Jérome Casabon : Excellente observation, je crois que cette phrase fait exception au code de conduite que je me donne pour l’écriture. J’essaye généralement d’écrire des textes qui auraient pu vivre en 1960 comme ils pourraient vivre en 2060. Donc, d’éviter des références actuelles qui pourraient être appelées à disparaître. Exemple, je ne dirai jamais « Je t’ai envoyé un texto », peut-être qu’on va s’envoyer autre chose dans dix ans. Tout ça pour dire que cette référence fait exception et que je n’y avais pas pensé. En espérant que les jeunes fassent leurs recherches et se rendent compte que ce Hasselhoff était un pas pire beau bonhomme sauveteur! Ça me fait penser à un contrat chansonnier que j’avais fait à la P’tite Grenouille Lévis en 2018. J’avais joué La rue Principale (NDLR : Chanson des Colocs) devant des jeunes de 18 ans qui n’avaient pas l’air de connaître ça pantoute… D’habitude, c’est une chanson « coup sûr ». Les modes changent vite et le pont est quand même long entre quelqu’un qui a 20 et quelqu’un en a 30. À réfléchir. Ça me rassure que les Cowboys Fringants et Jean Leloup réussissent à rajeunir leur public.
Pan M 360 : Trouves-tu que Le savoir aquatique est ton album le plus abouti musicalement, en matière de composition, d’arrangements et d’ornements?
Jérome Casabon : C’est l’album dont je suis le plus fier, je n’hésite pas à dire aux gens qui m’abordent de prendre 30 minutes pour l’écouter au complet. En avril 2020, j’ai dit à mon réalisateur Ben Shampouing que je voulais qu’on passe plus de temps en studio, qu’on essaye des trucs. L’album est plus pop, moins garage mais c’est vraiment assumé. Cédric Martel et Shampouing ont été d’une grande générosité et ont vraiment bien peaufiné les titres de l’album. Moi, je suis un trouveur de thèmes et de mélodies et eux travaillent le reste des arrangements et la prise de son.
Pan M 360 : Les concerts et tournées reprennent, tout le monde est heureux. Est-ce qu’on pourra t’entendre et te voir sur scène dans les mois qui viennent?

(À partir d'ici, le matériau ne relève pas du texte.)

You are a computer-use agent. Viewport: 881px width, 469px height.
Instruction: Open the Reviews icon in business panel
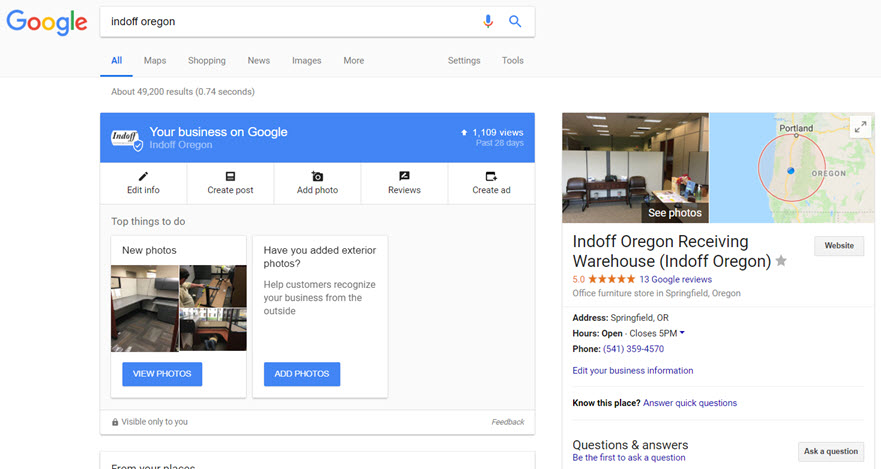(404, 176)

Jérome Casabon : J’ai joué au cégep Limoilou, le 17 novembre, mon spectacle-lancement était le 19 à la Ninkasi, je joue au Quai des brumes à Montréal le 23 et à Ripon le 26. Sinon, ma coordonnatrice de concerts et moi sommes en train de planifier une tournée qui se déroulera entre avril et octobre 2022, en plus d’aller jouer à Bordeaux en France au mois de septembre, grâce à un concours que j’ai gagné à l’Ampli de Québec.
Pan M 360 : Bonne suite et merci, Jérome Casabon, pour cette entrevue!